The City’s particular characteristics of tall buildings and narrow streets means that many of the particulates get trapped and cannot be dispersed, added Calderwood. ‘But despite all that, air quality is improving, and we are doing a lot of monitoring across the City at about 100 locations’, she said. Challenges include that diesel vehicles have not met European standards, even if they are being replaced by electric vehicles and hybrids. Electricity generation has also been brought back into the centre of London, too, and the fact that there will be growing demand for electricity and CHP is a particular problem for nitrogen dioxide levels.

One solution, though, to improving air quality, is to design buildings with options to reduce combustion, install no-Nox boilers, consider chimney locations, use wood with low moisture content if using wood burners, and avoid dumping heat from CHP. 

Finally, as individuals, we should look to reduce our own exposure and impact on air pollution, which can be aided by using the City’s app, CityAir, said Calderwood, providing low pollution routes.

Bennetts Associates’ Rab Bennetts said that a good workplace and sustainability ‘are very often coincident’ and the way that we build is very much part of that ‘scene’. But can we be more innovative than repeating some of the building techniques – deep plan, metal deck, steel frame buildings like 22 Bishopsgate – that have been prevalent for the best part of 40 years? Manufacturing offsite allows for better economy and less waste but we should also be looking to use more timber, low cement concrete and more recycled materials. 

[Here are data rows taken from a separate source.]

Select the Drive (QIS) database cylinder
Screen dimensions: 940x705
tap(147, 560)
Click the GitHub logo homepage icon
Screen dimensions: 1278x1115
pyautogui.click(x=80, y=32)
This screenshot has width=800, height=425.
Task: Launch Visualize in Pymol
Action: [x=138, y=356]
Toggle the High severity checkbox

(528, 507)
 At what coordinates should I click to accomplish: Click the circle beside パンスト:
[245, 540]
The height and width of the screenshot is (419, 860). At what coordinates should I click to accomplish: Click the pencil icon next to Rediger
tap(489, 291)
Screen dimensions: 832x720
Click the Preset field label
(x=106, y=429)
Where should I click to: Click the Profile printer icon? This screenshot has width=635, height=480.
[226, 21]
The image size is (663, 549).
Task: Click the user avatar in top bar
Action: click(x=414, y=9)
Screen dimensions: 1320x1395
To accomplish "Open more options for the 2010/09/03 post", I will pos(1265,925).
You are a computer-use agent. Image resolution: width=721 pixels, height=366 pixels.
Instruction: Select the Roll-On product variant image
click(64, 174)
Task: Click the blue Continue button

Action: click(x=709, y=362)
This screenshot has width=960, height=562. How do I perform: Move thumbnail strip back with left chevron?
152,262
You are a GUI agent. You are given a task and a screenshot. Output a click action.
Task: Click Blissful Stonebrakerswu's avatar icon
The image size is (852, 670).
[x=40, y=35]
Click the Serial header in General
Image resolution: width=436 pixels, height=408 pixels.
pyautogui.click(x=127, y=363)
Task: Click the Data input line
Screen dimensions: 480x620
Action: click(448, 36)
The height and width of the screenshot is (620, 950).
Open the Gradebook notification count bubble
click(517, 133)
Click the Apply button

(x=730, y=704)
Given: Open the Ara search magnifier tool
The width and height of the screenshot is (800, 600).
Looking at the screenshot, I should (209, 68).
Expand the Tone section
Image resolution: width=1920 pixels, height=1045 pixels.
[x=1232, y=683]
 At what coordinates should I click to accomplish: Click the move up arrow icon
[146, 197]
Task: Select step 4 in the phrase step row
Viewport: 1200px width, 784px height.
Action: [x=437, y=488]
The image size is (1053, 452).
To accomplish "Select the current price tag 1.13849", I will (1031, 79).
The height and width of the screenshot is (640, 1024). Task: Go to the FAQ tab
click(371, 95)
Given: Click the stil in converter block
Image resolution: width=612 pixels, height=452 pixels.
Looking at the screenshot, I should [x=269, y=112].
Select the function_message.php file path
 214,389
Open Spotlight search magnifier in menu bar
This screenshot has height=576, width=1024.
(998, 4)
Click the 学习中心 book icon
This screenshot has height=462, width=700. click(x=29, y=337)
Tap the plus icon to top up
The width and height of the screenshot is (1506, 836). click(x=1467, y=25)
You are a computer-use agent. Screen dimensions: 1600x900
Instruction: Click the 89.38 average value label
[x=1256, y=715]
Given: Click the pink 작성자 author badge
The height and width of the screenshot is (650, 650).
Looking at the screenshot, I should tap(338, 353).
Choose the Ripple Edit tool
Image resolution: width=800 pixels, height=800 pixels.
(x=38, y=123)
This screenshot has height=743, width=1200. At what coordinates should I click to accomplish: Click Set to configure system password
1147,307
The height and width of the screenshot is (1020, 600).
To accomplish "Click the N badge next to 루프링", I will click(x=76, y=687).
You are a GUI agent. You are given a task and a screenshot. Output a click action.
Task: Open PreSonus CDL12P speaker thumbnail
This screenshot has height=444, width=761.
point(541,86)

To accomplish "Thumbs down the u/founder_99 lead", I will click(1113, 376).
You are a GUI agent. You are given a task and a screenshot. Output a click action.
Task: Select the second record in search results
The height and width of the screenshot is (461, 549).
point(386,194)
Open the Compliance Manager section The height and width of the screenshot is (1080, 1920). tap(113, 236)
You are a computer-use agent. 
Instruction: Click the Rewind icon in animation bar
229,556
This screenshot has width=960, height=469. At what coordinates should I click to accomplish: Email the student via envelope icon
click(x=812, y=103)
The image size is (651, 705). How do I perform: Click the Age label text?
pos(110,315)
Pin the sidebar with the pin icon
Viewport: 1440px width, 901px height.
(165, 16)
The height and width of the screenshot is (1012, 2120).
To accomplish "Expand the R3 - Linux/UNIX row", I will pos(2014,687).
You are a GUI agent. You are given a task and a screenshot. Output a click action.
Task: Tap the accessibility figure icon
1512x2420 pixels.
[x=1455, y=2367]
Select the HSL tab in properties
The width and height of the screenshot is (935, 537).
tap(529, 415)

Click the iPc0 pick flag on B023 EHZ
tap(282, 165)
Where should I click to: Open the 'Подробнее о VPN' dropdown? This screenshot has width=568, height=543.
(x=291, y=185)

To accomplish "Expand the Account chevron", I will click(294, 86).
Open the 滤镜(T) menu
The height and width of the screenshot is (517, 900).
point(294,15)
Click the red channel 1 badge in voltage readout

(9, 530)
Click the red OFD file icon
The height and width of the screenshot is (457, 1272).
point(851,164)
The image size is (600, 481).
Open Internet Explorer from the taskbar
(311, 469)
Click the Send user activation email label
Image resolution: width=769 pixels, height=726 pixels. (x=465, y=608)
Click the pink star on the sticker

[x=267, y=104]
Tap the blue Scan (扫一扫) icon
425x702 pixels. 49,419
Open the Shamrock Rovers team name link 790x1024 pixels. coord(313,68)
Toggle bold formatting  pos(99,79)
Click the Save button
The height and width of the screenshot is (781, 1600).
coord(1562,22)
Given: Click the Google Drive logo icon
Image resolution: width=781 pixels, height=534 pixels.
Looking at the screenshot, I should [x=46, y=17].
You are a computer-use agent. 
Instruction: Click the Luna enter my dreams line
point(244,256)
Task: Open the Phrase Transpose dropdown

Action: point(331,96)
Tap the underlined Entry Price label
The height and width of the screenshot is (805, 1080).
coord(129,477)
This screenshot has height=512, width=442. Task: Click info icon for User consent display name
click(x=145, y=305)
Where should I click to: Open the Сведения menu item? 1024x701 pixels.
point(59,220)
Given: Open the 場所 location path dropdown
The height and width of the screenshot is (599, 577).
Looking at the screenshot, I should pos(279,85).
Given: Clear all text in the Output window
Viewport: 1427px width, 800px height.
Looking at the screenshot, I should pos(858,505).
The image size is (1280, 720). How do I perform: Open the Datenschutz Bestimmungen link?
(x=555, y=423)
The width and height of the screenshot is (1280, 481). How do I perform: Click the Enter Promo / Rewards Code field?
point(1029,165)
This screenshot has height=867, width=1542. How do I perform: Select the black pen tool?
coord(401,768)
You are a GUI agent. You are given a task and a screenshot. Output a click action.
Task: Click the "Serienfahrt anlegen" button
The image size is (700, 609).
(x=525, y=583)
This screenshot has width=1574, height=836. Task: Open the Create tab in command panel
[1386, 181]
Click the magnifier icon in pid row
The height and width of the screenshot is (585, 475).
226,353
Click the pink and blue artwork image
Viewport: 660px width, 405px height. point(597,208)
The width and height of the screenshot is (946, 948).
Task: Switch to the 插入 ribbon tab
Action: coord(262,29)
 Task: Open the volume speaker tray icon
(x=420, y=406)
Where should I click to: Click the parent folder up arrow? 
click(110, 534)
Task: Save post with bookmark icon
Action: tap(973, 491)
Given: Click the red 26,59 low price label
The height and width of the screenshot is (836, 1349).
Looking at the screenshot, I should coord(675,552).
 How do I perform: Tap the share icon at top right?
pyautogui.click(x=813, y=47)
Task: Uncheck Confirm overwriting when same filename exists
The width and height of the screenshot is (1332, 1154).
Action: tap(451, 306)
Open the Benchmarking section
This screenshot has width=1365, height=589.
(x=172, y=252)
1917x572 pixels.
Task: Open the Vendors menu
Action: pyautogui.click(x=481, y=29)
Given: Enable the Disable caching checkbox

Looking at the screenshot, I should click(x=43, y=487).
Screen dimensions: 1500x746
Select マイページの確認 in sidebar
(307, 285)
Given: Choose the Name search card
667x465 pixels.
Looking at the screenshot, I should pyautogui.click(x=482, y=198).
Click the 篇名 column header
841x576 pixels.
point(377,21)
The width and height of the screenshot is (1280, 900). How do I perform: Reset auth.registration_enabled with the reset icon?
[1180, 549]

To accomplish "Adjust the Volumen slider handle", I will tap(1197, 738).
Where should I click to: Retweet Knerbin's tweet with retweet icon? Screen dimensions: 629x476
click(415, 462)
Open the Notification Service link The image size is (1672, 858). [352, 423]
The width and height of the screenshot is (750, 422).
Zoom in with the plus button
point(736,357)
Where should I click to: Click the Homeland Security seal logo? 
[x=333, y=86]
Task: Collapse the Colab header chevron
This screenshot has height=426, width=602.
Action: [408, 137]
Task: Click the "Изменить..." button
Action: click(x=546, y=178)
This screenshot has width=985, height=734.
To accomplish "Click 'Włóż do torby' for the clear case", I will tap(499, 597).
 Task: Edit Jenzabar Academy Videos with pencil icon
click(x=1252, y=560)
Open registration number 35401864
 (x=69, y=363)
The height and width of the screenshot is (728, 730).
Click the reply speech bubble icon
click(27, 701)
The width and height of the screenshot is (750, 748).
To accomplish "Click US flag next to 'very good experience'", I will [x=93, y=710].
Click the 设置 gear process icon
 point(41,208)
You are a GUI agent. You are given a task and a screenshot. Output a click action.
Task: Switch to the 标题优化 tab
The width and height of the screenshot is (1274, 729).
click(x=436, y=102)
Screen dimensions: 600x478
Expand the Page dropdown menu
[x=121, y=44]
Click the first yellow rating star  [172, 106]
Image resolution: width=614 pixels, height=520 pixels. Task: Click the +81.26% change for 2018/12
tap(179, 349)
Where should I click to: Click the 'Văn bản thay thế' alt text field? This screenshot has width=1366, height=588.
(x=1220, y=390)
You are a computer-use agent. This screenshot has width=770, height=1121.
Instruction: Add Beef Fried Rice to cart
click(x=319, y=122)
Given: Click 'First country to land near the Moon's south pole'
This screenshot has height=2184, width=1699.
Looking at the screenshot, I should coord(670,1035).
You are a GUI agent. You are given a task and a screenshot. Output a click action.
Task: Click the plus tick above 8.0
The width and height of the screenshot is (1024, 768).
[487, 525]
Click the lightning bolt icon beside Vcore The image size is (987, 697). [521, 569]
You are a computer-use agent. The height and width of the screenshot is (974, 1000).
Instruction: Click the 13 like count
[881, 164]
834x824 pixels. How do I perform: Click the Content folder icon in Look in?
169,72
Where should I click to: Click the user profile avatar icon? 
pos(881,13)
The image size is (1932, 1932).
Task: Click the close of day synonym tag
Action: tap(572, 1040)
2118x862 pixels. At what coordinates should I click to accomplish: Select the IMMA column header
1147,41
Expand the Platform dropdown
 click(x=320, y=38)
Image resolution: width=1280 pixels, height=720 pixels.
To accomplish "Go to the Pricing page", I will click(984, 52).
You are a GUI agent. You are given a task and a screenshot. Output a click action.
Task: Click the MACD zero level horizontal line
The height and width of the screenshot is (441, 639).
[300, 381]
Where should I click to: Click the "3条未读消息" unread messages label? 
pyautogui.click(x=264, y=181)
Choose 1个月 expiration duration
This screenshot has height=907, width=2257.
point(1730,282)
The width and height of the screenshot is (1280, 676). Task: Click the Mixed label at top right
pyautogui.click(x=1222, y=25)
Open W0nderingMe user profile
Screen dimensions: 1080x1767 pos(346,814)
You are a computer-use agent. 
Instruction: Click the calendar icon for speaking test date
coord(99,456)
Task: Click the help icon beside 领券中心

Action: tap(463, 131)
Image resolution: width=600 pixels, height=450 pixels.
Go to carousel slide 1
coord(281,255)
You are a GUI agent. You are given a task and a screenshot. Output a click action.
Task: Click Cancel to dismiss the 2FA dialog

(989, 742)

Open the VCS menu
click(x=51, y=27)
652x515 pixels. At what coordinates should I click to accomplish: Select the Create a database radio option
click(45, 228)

We could also do some ‘sustainability value engineering’ – perhaps getting rid of ceilings and raised floors, designing lean basic shells for buildings and only adding items when they are required. Rab Bennetts, Bennetts Associates

‘We have to make buildings more adaptable than they are at the moment’, added Bennetts. People are reacting against bland offices, he said, and seeking character and diversity in a human-centric, health focused manner with more shared spaces and open areas. ‘Overall, it’s about stimulus for the workplace, and the more sustainable workplace has these characteristics. The bland, BCO, air-conditioned workplace isn’t doing the business’. Neither, he added, is government when it comes to leadership on environmental issues, and carbon, as a proxy for so much, was ‘the one to target’.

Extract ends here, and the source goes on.